Pixel coordinate grounding data:
◇ ◇ ◇

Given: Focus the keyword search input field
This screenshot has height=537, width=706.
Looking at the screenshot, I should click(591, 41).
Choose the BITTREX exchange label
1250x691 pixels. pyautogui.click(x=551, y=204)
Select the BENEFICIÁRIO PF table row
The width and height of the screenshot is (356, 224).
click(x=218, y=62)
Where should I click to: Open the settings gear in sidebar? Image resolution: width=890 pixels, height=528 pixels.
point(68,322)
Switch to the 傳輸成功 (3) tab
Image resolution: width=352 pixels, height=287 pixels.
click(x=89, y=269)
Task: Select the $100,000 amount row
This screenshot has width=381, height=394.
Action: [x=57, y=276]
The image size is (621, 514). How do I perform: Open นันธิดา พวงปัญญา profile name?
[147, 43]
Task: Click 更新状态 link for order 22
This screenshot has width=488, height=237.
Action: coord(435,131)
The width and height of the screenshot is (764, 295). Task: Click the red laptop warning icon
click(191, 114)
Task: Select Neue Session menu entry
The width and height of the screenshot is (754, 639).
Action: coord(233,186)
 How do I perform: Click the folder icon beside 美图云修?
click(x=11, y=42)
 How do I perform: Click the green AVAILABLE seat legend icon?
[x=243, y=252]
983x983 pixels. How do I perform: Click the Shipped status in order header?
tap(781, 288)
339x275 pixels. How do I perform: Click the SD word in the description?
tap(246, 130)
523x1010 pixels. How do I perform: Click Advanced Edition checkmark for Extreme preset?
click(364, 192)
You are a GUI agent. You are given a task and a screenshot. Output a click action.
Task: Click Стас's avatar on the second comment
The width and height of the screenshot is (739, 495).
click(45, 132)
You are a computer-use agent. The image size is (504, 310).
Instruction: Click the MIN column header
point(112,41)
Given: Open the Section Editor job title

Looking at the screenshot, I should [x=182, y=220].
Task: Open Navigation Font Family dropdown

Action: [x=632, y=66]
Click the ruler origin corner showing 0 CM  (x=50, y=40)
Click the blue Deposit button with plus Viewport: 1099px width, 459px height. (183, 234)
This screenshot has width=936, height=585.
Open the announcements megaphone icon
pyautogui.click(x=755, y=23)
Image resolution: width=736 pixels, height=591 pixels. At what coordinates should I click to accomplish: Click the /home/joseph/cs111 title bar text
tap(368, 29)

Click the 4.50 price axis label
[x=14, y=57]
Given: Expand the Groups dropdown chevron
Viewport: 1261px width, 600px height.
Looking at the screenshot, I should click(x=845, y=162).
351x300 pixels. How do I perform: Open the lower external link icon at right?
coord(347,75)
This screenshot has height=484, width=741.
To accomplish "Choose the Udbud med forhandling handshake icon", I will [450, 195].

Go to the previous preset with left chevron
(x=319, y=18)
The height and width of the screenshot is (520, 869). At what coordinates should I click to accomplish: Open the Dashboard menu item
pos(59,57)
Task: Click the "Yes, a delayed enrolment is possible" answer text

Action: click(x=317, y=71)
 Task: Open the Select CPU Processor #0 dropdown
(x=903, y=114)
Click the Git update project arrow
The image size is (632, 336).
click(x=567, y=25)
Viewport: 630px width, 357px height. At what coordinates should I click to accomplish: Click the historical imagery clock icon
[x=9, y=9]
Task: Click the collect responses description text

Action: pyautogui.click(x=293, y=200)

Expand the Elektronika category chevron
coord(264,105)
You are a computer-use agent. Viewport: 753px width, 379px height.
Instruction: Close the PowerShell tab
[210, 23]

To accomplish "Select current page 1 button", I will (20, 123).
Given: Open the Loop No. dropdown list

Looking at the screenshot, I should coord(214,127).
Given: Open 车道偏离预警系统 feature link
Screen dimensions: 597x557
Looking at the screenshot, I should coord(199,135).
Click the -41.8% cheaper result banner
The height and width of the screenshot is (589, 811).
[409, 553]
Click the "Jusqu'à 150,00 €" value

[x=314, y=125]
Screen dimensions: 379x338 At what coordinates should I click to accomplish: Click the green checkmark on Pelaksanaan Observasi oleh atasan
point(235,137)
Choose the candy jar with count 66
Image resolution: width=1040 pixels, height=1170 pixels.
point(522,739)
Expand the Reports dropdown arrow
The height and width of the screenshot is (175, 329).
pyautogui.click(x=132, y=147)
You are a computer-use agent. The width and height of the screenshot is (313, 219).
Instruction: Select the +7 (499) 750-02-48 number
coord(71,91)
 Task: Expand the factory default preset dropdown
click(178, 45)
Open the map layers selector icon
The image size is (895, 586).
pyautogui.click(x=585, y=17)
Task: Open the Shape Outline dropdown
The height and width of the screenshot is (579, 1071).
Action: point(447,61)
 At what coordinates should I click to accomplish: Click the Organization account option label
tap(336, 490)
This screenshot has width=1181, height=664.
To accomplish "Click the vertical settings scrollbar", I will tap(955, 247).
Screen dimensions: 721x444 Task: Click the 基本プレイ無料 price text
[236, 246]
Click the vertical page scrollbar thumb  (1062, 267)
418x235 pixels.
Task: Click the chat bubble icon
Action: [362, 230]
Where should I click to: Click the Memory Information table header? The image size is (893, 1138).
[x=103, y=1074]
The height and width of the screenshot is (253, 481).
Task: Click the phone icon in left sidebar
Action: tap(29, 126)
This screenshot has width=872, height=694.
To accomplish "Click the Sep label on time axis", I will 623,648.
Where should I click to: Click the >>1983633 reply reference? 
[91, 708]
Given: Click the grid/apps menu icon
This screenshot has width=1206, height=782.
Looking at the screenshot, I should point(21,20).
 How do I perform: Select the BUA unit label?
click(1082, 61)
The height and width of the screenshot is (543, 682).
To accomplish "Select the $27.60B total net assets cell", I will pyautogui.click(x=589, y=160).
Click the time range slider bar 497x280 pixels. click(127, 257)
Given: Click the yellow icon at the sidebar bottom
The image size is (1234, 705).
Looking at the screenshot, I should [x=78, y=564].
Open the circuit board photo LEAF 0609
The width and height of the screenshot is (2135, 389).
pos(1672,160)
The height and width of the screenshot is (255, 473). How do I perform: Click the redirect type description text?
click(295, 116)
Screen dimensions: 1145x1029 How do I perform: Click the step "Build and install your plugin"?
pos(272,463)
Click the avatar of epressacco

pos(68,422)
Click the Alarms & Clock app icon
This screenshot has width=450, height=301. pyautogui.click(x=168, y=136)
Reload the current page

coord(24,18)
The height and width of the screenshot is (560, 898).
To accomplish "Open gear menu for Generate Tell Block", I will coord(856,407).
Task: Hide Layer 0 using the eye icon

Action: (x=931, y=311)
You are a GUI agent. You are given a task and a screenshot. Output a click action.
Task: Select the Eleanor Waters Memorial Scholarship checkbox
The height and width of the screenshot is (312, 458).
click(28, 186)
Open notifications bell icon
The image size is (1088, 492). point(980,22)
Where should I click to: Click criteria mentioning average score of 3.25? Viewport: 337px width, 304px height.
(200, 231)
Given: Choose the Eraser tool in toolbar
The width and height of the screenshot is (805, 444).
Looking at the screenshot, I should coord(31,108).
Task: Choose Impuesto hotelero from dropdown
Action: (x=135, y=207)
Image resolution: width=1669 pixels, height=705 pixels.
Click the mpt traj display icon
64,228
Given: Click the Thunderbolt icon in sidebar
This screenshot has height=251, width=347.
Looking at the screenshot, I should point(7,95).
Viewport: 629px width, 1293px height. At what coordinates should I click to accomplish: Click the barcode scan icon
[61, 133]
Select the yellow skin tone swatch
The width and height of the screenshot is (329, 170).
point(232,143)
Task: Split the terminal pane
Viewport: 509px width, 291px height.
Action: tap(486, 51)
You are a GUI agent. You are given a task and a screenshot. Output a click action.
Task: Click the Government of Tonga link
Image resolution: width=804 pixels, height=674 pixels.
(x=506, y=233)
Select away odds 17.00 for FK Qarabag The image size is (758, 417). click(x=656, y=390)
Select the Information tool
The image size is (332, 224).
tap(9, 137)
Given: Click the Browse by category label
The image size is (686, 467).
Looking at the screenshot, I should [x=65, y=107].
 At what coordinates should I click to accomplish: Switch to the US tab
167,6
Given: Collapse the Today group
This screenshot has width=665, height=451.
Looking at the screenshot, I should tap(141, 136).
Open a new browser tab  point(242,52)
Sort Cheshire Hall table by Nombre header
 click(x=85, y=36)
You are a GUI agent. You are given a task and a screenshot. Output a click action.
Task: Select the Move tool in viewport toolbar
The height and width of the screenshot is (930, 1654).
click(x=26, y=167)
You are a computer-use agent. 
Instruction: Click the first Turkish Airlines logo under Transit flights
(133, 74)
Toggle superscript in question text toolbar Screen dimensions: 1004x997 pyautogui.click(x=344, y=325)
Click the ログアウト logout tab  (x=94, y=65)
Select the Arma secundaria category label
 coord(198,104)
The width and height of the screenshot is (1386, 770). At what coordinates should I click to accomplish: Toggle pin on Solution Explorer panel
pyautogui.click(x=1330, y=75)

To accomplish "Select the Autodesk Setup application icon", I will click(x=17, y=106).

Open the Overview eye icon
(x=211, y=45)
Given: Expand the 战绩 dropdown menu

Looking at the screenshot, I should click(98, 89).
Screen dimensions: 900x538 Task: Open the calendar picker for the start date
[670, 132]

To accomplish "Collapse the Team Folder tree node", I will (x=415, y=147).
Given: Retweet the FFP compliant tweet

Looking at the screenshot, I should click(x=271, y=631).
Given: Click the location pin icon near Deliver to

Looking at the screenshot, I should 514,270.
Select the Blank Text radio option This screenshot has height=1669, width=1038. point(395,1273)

◇ ◇ ◇

Only one number is wanted: how many lines of the data above include the word "toolbar".

3